Extremes meet. It was from houses such as I have spoken of that we went direct to Stafford House, to meet the Marquis of Stafford by appointment, and to be shown over that palace by him. What a change! If the former were not up to our expectations, this exceeded them. I don't suppose any one ever has expected to see such a staircase as enchants him upon entering Stafford House. This is the most magnificent residence any of us has ever seen. I will not trust myself to speak of its beauties, nor of the treasures it contains. One begins to understand to what the Marquis of Stafford is born. The Sutherland family have a million two hundred thousand acres of land in Britain; no other family in the world compares with them as landowners. It is positively startling to think of it. Almost the entire County of Sutherland is theirs. Stafford House is their London residence. They have Trentham Hall and Lillieshall in Mid-England, and glorious Dunrobin Castle in Scotland.

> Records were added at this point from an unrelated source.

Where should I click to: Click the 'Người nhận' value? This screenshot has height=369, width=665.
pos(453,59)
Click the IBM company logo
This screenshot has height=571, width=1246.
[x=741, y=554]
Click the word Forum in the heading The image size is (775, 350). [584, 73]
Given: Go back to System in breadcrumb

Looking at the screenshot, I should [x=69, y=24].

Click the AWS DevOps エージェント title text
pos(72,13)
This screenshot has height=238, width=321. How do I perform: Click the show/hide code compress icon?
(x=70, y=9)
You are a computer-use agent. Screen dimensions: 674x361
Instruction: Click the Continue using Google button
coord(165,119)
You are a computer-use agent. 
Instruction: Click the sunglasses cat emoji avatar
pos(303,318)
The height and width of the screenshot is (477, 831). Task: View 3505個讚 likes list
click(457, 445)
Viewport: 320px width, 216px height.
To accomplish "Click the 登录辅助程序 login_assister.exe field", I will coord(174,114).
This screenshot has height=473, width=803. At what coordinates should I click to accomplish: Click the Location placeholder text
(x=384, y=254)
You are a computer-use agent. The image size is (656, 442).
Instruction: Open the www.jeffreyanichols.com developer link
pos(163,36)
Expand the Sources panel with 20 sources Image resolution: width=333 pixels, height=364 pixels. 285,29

The Marquis sits in the House of Commons as member for Sutherland County; and what do you think! he is a painstaking director of the London and North-Western Railway, and I am informed pays strict attention to its affairs. The Duke of Devonshire is Chairman of the Barrow Steel Company. Lord Granville has iron works, and Earl Dudley is one of the principal iron manufacturers of England. It is all right, you see, my friends, to be a steel-rail manufacturer or an iron-master. How fortunate! But the line must be drawn somewhere, and we draw it at trade. The A. T. Stewarts and the Morrisons have no standing in society in England. They are in vulgar trade. Now if they brewed beer, for instance, they would be somebodies, and might confidently look forward to a baronetcy at least; for a great deal of beer a peerage is not beyond reach.